The answer must be every line from the entries below that contains "will".

DATASET Block Start

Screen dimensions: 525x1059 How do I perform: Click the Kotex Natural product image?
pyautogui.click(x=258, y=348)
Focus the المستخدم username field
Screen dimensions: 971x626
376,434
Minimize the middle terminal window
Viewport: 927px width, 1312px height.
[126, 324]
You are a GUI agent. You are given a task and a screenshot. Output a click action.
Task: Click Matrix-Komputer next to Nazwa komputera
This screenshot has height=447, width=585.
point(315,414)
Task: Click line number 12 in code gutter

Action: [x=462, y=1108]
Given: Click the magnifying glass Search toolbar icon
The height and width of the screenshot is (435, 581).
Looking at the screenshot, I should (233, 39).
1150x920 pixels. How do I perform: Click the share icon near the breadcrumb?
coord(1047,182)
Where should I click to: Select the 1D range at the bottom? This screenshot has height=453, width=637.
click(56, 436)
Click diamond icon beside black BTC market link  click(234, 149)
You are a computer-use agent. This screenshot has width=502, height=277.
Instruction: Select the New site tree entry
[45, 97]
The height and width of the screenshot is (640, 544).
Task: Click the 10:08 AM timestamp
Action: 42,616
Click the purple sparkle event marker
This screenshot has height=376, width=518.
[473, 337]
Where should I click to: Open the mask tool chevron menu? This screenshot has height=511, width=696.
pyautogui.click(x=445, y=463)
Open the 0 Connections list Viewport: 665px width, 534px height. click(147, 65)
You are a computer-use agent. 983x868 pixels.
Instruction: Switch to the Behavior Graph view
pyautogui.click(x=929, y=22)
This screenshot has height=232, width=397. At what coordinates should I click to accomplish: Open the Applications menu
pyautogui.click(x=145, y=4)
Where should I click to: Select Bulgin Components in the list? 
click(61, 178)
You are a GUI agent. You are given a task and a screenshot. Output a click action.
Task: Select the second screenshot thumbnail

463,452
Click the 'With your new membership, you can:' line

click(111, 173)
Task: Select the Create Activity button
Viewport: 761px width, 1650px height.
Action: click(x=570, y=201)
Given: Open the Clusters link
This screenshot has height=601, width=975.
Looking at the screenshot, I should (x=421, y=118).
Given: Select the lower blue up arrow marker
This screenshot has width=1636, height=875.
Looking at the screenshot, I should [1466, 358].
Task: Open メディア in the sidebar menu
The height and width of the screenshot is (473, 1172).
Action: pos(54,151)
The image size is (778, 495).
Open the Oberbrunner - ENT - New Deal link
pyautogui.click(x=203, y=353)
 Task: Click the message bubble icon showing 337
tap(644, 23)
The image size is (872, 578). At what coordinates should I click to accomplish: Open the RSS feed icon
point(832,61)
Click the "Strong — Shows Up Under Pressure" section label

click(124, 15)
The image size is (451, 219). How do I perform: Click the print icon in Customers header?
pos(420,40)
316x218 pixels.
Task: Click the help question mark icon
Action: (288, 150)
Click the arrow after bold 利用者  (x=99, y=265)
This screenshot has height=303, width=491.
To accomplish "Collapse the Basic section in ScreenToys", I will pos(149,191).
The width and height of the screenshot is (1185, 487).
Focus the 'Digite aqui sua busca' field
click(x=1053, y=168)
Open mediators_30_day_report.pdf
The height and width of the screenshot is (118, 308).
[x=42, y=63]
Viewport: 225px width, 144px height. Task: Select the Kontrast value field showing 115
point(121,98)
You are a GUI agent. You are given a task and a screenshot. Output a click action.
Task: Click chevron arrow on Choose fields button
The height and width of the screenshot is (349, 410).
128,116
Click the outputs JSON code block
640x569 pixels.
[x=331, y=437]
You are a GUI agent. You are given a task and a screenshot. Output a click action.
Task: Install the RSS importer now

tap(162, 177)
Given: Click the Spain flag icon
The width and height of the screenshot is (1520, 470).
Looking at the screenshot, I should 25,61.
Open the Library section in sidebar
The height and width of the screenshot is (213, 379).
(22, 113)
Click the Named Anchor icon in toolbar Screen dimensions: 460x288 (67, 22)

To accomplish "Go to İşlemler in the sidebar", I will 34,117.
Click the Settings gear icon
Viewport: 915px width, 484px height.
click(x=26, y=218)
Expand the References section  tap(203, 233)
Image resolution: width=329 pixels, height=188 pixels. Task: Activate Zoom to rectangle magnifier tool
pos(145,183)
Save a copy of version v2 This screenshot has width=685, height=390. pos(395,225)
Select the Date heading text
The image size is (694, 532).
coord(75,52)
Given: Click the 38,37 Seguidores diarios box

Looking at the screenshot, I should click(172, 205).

DATASET Block End

SOLUTION TO THIS EXERCISE:
To accomplish "Collapse the Basic section in ScreenToys", I will pos(149,191).
To accomplish "Go to İşlemler in the sidebar", I will 34,117.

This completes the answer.